- Your task:
Emit the line that holds "Image resolution: width=867" and all lines following it through the end of the data, verbatim, and nothing else.

- Data for this exercise:
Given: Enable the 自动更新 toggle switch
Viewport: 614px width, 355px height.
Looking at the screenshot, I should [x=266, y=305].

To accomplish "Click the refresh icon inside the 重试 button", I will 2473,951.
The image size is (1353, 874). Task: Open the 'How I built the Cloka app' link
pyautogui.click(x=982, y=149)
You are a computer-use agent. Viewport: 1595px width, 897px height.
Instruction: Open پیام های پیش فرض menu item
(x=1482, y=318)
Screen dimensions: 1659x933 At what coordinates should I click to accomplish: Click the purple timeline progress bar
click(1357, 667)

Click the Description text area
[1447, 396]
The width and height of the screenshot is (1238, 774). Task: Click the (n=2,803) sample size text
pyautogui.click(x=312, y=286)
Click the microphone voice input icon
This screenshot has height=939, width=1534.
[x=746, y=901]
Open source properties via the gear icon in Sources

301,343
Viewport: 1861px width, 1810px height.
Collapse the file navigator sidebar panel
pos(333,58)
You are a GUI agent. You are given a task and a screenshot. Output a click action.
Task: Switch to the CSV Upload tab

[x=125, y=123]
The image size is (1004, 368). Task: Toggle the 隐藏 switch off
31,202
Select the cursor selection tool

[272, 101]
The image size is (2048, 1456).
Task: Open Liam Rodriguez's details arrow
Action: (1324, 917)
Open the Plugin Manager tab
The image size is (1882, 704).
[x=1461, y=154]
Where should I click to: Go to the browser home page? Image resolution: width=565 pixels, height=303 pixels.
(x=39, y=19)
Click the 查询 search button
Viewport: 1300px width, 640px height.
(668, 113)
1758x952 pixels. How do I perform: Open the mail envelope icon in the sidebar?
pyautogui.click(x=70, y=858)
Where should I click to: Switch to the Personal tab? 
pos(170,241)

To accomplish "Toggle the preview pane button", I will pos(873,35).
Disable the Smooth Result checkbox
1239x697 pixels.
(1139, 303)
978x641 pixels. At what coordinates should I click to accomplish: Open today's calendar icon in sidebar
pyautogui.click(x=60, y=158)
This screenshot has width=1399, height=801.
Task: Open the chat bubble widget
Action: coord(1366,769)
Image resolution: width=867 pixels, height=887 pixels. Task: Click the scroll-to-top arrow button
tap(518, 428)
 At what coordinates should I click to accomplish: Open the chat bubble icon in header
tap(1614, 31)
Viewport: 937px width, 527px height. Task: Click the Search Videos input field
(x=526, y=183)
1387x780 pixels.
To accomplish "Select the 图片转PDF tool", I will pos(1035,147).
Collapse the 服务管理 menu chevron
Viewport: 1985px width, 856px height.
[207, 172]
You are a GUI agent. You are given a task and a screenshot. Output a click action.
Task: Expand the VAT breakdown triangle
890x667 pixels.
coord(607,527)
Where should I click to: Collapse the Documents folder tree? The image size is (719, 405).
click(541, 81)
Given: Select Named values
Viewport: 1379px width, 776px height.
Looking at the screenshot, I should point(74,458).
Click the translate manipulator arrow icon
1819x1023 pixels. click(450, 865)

- Task result:
Image resolution: width=867 pixels, height=887 pixels. Task: Click the scroll-to-top arrow button
tap(518, 428)
 At what coordinates should I click to accomplish: Open the chat bubble icon in header
tap(1614, 31)
Viewport: 937px width, 527px height. Task: Click the Search Videos input field
(x=526, y=183)
1387x780 pixels.
To accomplish "Select the 图片转PDF tool", I will pos(1035,147).
Collapse the 服务管理 menu chevron
Viewport: 1985px width, 856px height.
[207, 172]
You are a GUI agent. You are given a task and a screenshot. Output a click action.
Task: Expand the VAT breakdown triangle
890x667 pixels.
coord(607,527)
Where should I click to: Collapse the Documents folder tree? The image size is (719, 405).
click(541, 81)
Given: Select Named values
Viewport: 1379px width, 776px height.
Looking at the screenshot, I should point(74,458).
Click the translate manipulator arrow icon
1819x1023 pixels. click(450, 865)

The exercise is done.